#### Trecho fornecido ####

Investigado por corrupção, futuro ministro da saúde teve R$ 16 milhões em bens bloqueados

O presidente eleito, Jair Bolsonaro (PSL), anunciou o deputado Luiz Henrique Mandetta (DEM-MS) como futuro ministro da Saúde. Este é o 10ª nome anunciado para o próximo governo e o terceiro ministro do partido Democratas. O nome de Mandetta foi defendido por grupos próximos a Bolsonaro, como o futuro chefe da Casa Civil, Onyx Lorenzoni, e o governador eleito de Goiás, Ronaldo Caiado.

Mandetta é investigado por suposta fraude em licitação, tráfico de influência e caixa dois na implementação de um sistema de informatização da saúde em Campo Grande (MS), onde foi secretário.

A suspeita é de que ele tenha influenciado na contratação de empresas para o serviço, conhecido como Gisa (Gestão de Informação da Saúde), em troca de favores em campanha eleitoral.

O caso envolveria uma plataforma que é também bandeira de Bolsonaro para a pasta, missão que o presidente eleito já avisou que ficará sob responsabilidade de Mandetta.

####

Complete o seguinte ::
[a] De acordo com o trecho, em que cidade Mandetta foi secretário?
[b] Quais pessoas o trecho menciona pelo nome?
Baseie-se somente no trecho fornecido.

#### Material fornecido ####

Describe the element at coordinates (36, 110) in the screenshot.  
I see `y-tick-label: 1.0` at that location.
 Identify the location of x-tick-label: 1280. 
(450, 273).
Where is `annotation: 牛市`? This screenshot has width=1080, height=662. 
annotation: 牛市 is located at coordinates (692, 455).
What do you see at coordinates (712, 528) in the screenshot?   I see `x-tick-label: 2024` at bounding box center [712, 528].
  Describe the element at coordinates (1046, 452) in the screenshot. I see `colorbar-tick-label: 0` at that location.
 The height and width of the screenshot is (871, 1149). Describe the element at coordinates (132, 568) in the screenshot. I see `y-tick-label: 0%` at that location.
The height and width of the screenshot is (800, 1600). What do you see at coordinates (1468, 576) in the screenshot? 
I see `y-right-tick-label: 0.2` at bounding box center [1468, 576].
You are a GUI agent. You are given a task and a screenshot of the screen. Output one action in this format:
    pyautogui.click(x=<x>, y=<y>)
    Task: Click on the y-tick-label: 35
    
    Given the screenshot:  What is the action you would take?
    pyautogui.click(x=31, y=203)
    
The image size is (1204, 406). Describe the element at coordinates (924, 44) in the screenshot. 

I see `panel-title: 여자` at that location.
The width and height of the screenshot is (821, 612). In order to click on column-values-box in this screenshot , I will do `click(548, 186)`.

####

Lista de respostas ::
[a] Em Campo Grande (MS).

[b] Jair Bolsonaro, Luiz Henrique Mandetta, Onyx Lorenzoni e Ronaldo Caiado.